Las mujeres se marcharon riendo a carcajadas poco discretas en unas damas. Vera estaba acostumbrada a los insultos, sin embargo, la alusión a su vestuario la había humillado lo suficiente para no asistir esa noche a cenar con el capitán.

Unos golpes en la puerta le hicieron dejar el libro que estaba leyendo.

—Soy el capitán Taylor —dijo una voz al otro lado de la puerta.

—Capitán —respondió al abrir.

—Me ha sorprendido que no acudiera a cenar, ¿está enferma?

El rostro de Taylor mostraba preocupación y Vera no fue capaz de mentirle.

—No, estoy bien, pero no me apetecía cenar en compañía de las chicas.

—¿Alguna en concreto? —Guiñó un ojo con picardía.

Vera sonrió. El capitán era un auténtico demonio marino. Durante la travesía había comprobado que Taylor tenía un carácter bondadoso, además de poseer un gran corazón. Pocos eran los hombres que había conocido con tales características y sentía un sincero aprecio por él.

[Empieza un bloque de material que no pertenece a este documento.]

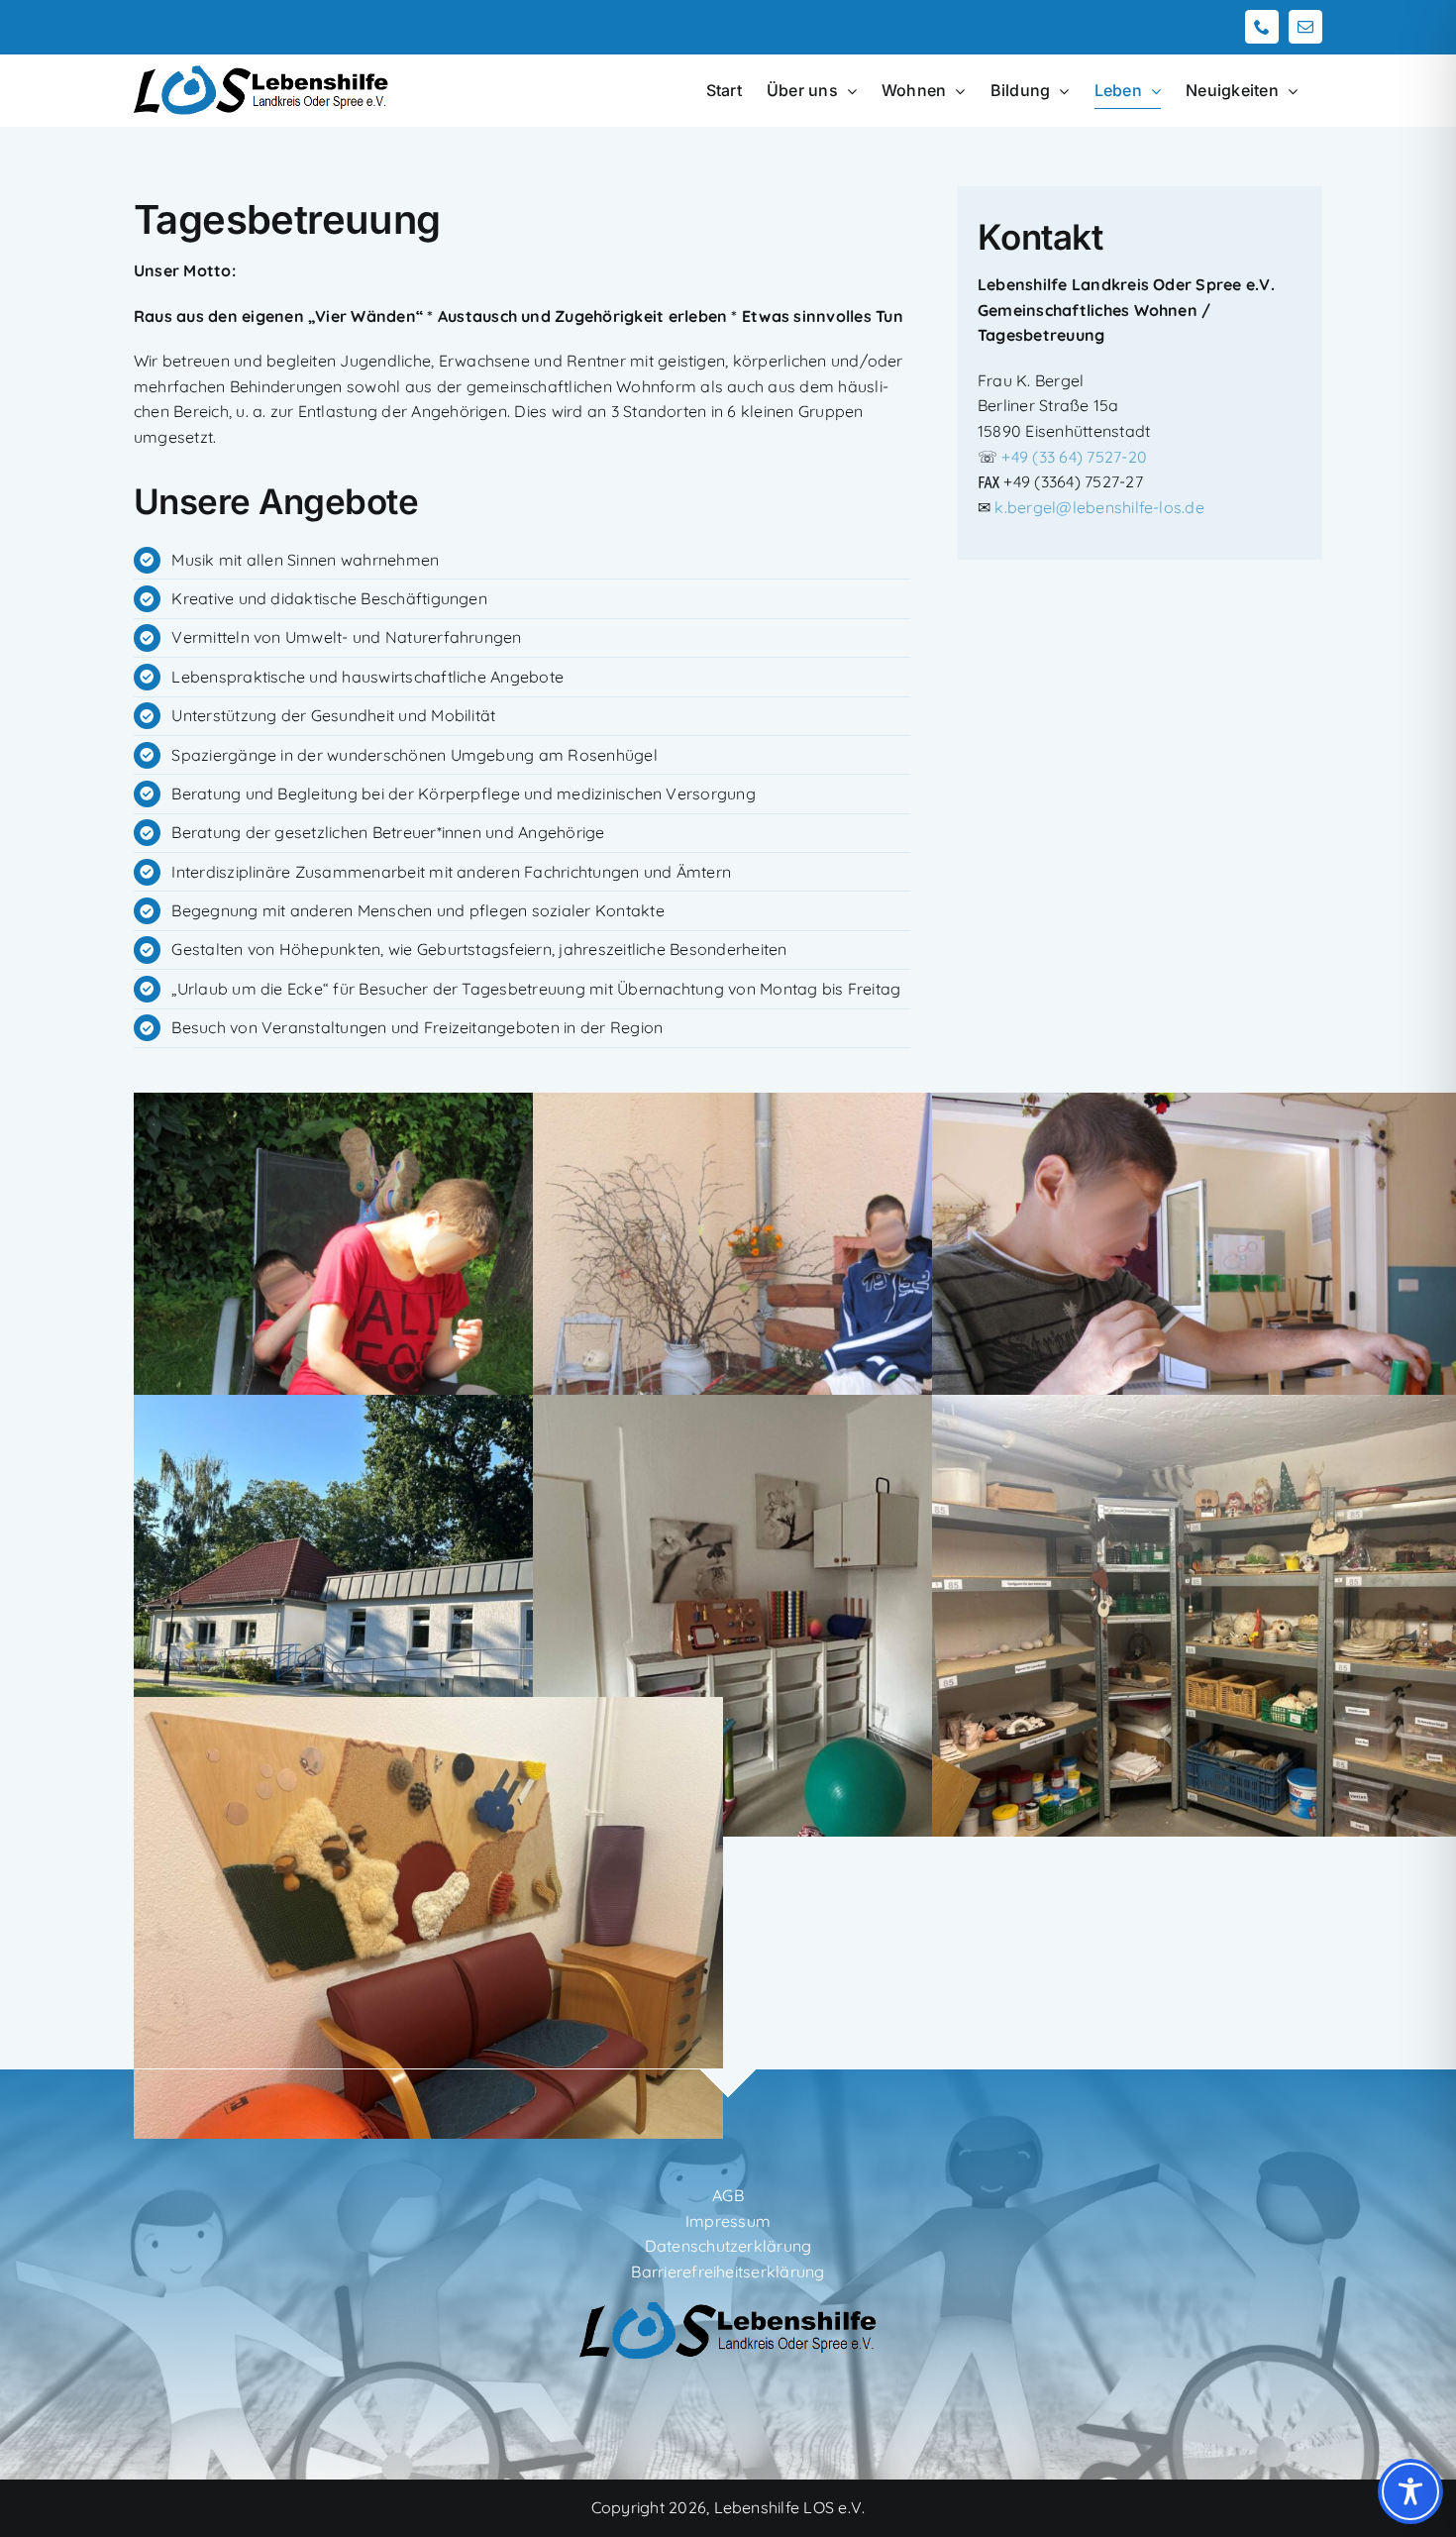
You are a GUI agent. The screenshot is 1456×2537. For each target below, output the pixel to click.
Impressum (728, 2221)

—Ya sabe quién es —aseveró avergonzada.

—A lo largo de su vida se cruzará con muchas personas como ella, no puede esconderse. De todos modos, he traído provisiones. —Sacó del bolsillo una manzana y una petaca.

—Le acepto la manzana…

—La petaca es pura medicina, mi querida señorita Henwick —la interrumpió.

—¿Medicina?

—Le levantará el ánimo y la voluntad.

Vera no imaginó cuánta razón tenía. A la mañana siguiente, sentía el corazón más fuerte y la tristeza había desaparecido y, también, padecía un fuerte dolor de cabeza a causa del ron jamaicano que bebía el capitán. Se vistió y salió a proa; la brisa la despejó. Al cabo de unos minutos, apareció Melisa. La joven paseaba del brazo del oficial Larry y coqueteaba con él de una forma descarada. Fijó los ojos en Vera y le preguntó a su compañero.

—¿Señor Larry, qué opinión tiene de las mujeres como la señorita Henwick?

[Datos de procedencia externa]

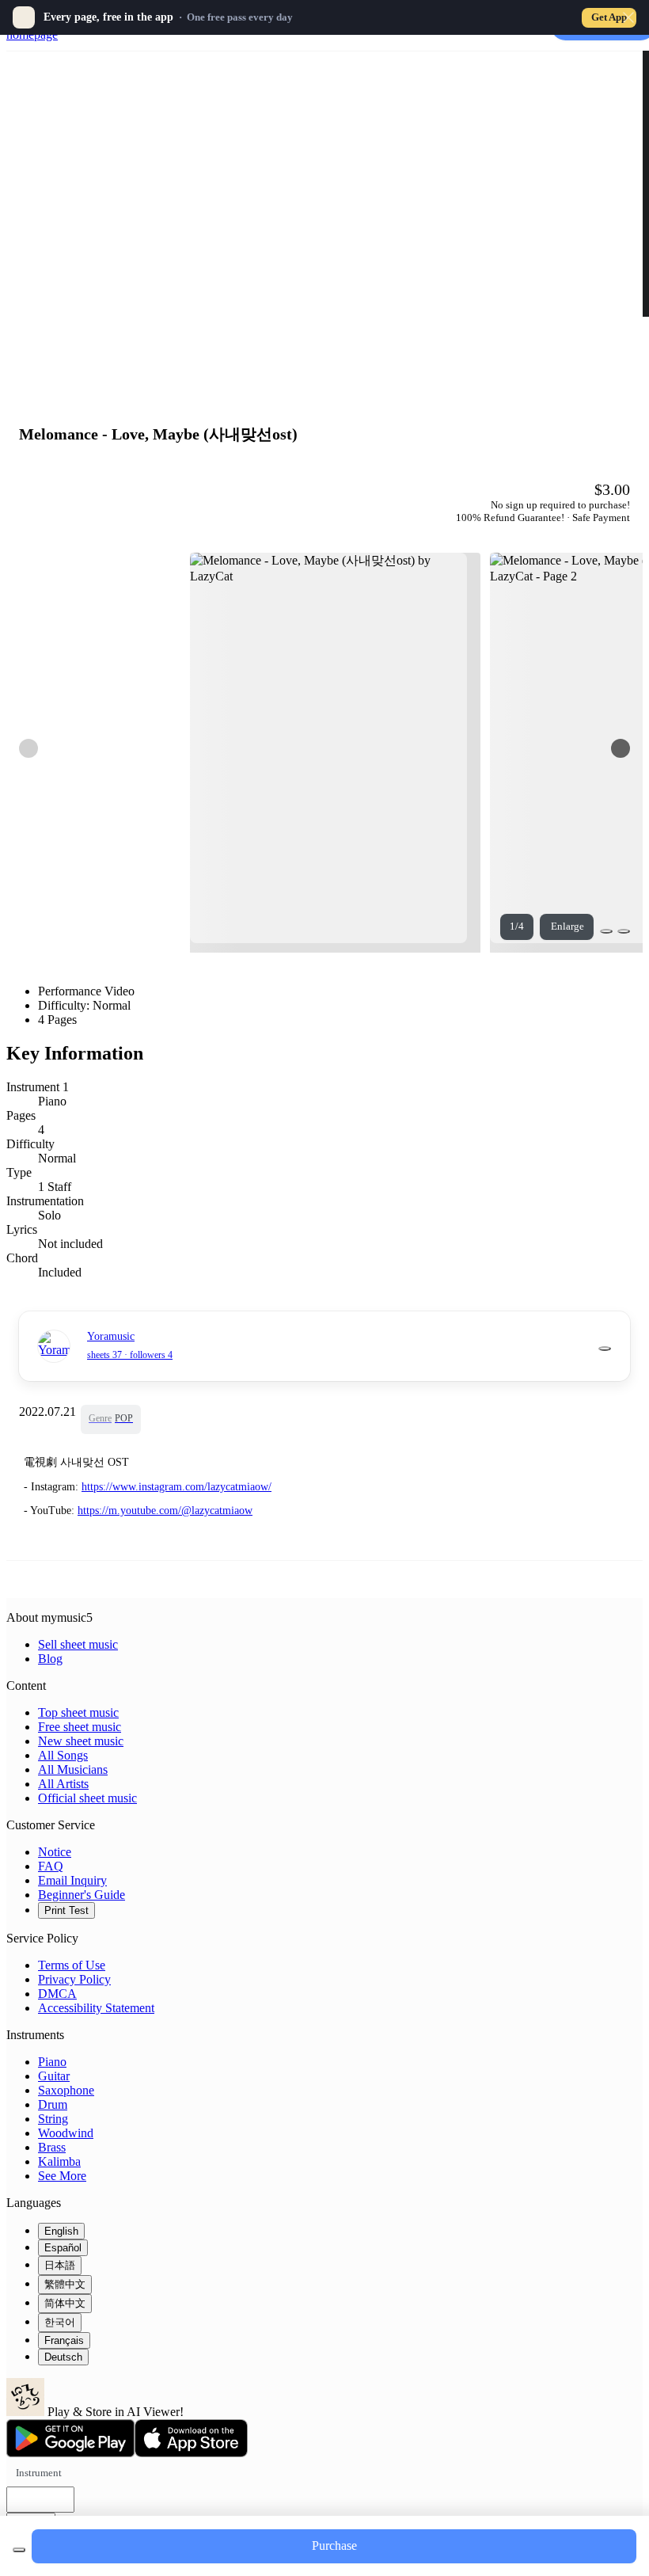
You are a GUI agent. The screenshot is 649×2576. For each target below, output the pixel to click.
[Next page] (620, 748)
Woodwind (65, 2133)
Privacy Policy (74, 1979)
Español (63, 2248)
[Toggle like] (623, 931)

El oficial ignoraba que Vera escuchaba esa conversación.

—Carezco de una opinión —contestó para complacerla.

—No sea tan galante —le regañó ella con una voz tan melosa que derritió el corazón del oficial.

—Un caballero nunca hablaría de una dama —respondió el oficial, incómodo, por su insistencia. Melisa posó la suave mano en su pecho, hizo una bajada de pestañas estudiada que lo animó a continuar hablando—. No es tan bella como usted, ni tan delicada ni tan seductora. No conquistará el corazón de un hombre ni su deseo, pero es inteligente, apasionada y defenderá a los que ama hasta las últimas consecuencias.

Esa apreciación no le agradó a Melisa e intentó un nuevo ataque. Fijó los ojos en Vera mientras la joven permanecía inmóvil detrás del oficial.

—¿Cree de veras, después de lo que me ha contado sobre el capitán Burke, que se contentará con una mujer como ella?

—No lo sé… —dudó el oficial—. Burke siempre amó a su bella esposa, según nos contó Taylor. Una vez coincidieron en Nueva Delhi, en una de las fiestas del gobernador. El capitán Taylor también es escocés, como el capitán Burke, así que entablaron amistad. En ese momento, Burke solo era un muchacho recién llegado a la India. Pero, su esposa, en Nueva Delhi era considerada una mujer con clase, tan distinguida como usted e igual de bella. El capitán Burke la amaba con verdadera devoción y locura —luego con tristeza, añadió—: Siento compasión por la señorita Henwick.

—¿Por qué, mi querido señor Larry? —preguntó con malicia.

—Porque, según el capitán, ese hombre jamás amará a nadie más y la señorita Henwick tiene buen corazón.

—Un buen corazón no gana el amor de un caballero.

—Quizá tenga usted razón, señorita.

—¿Señor Larry, me acompaña a dar un paseo?

—Desde luego. —El oficial le ofreció el brazo y ambos se alejaron.

Vera se clavó las uñas en las palmas de la mano. Recordó las palabras del capitán e intentó ser fuerte, pero el pánico se apoderó de ella. Solo tenía un buen corazón y si eso no le bastaba a su esposo, no disponía de nada más para convencerle.